Specifically, I'm sorry you're upset by this, because I know being upset by things sucks but this is happening. I'm also sorry you don't know how to process this (I know that can be overwhelming) but I'm here if you need to talk it out. I'm sorry you think this is a step back for "us" but I'd appreciate if you kept in mind that there is no more "us" since you called time out.

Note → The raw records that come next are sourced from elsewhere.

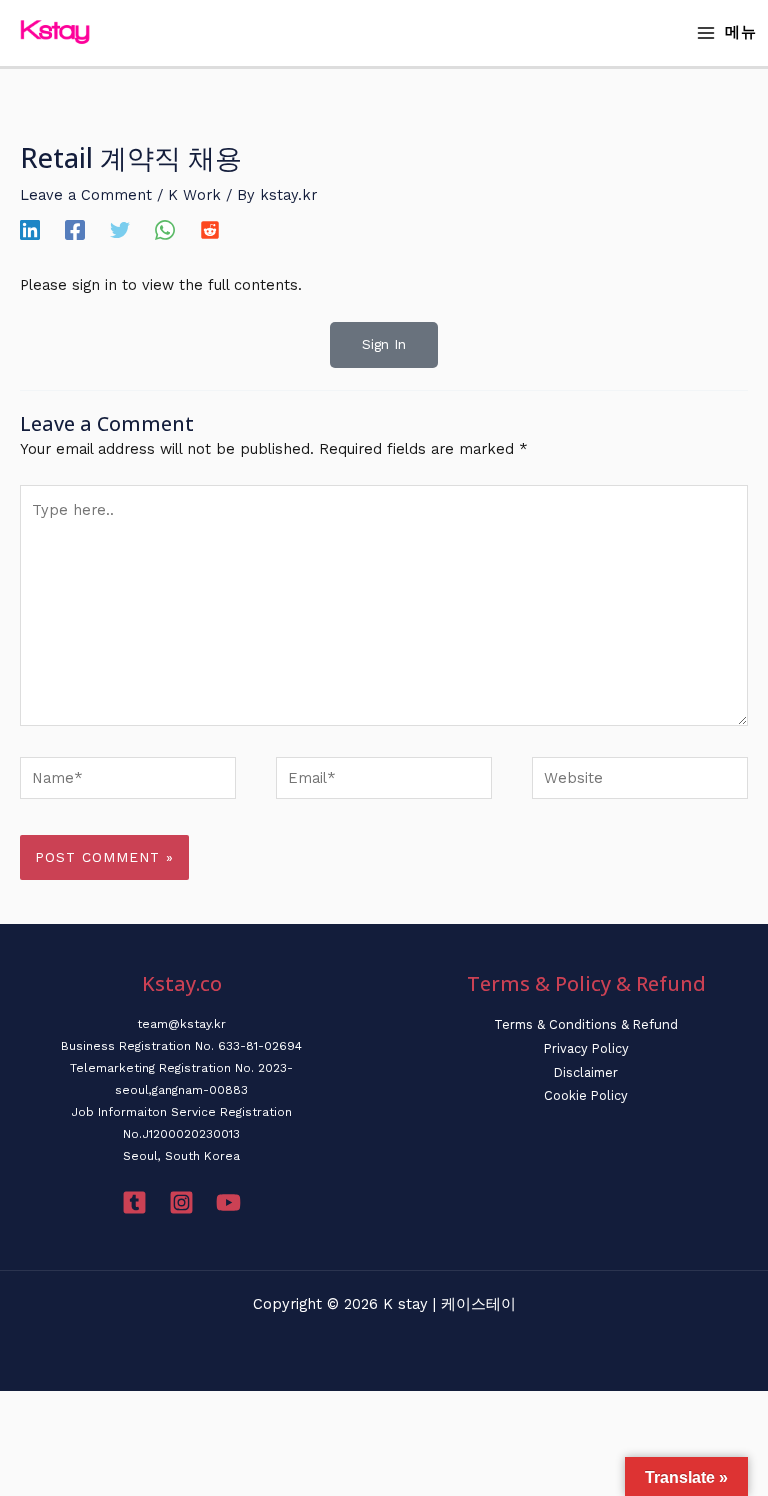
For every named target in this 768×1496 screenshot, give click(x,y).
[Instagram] (181, 1202)
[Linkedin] (30, 230)
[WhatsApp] (165, 230)
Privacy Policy (586, 1048)
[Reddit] (210, 230)
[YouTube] (228, 1202)
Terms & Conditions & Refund (586, 1024)
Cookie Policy (586, 1095)
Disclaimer (586, 1072)
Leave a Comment (86, 195)
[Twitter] (120, 230)
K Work (194, 195)
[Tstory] (134, 1202)
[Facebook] (75, 230)
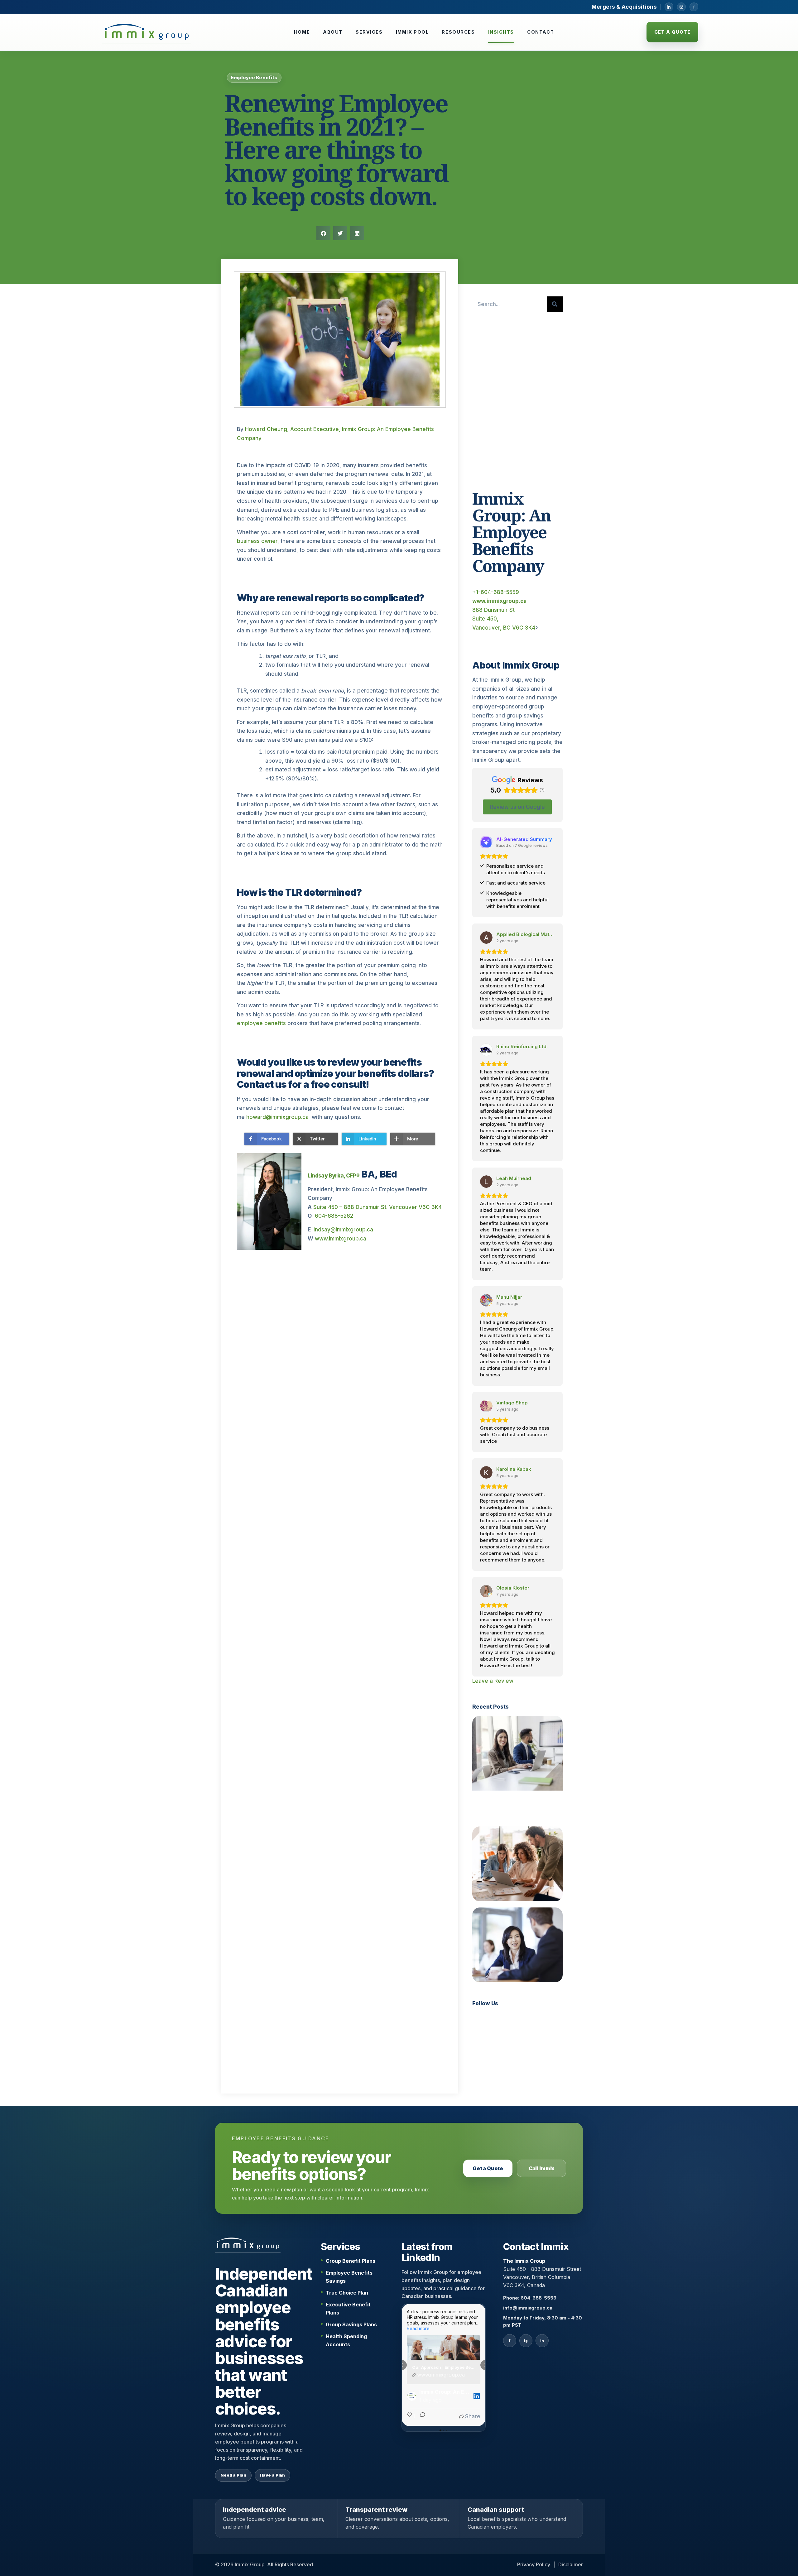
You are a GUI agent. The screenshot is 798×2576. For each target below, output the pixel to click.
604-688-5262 (334, 1216)
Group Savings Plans (351, 2324)
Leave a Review (492, 1681)
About (333, 32)
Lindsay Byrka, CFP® (333, 1176)
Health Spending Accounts (346, 2340)
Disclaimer (570, 2564)
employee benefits (261, 1023)
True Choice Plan (347, 2293)
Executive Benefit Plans (348, 2308)
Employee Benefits (254, 77)
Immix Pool (412, 32)
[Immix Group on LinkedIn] (669, 6)
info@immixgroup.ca (527, 2308)
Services (369, 32)
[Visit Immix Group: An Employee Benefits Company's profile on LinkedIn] (413, 2396)
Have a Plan (272, 2475)
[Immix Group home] (146, 32)
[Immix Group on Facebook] (694, 6)
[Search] (555, 304)
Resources (458, 32)
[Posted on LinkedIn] (476, 2396)
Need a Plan (233, 2475)
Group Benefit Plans (350, 2261)
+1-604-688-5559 (495, 592)
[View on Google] (486, 937)
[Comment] (420, 2416)
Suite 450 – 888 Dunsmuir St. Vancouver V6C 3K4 (377, 1207)
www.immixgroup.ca (340, 1238)
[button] (323, 233)
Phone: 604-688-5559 (529, 2298)
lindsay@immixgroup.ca (342, 1229)
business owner (257, 541)
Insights (501, 32)
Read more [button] (418, 2328)
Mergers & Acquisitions (624, 7)
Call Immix (541, 2168)
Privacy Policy (533, 2564)
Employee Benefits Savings (349, 2277)
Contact (540, 32)
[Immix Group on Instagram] (681, 6)
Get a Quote (672, 32)
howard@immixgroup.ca (277, 1117)
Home (302, 32)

And no, my life really isn't any of your business anymore (thanks for recognizing that, by the way, though I realize you were trying to be petty when you said it) but even though you literally put me through all kinds of hell (and I won't deny I've been just as awful to you at times; you should be aware that that's what happens when you date teenagers) I still care about you and will give you the update on my life since you asked what I was up to, and here's how and why this is happening, and you don't have to like it but please try and understand it.

Also, this isn't about you, Poffle.

Although, maybe it should be.

You see, you're like a little kid. You have this awesome tower of Legos that you had a heck of a good time building, but then you finished with it and went to play on the computer instead. But what's this? Someone ELSE wants to play with the toy you're not even looking at anymore because the computer is so much more interesting? Damn, well, too bad. You're on the computer now, so those blocks are officially none of your damn business.

Better get some ice for that burn.

In the meantime, I'm just going to sit over here and laugh at your ridiculousness.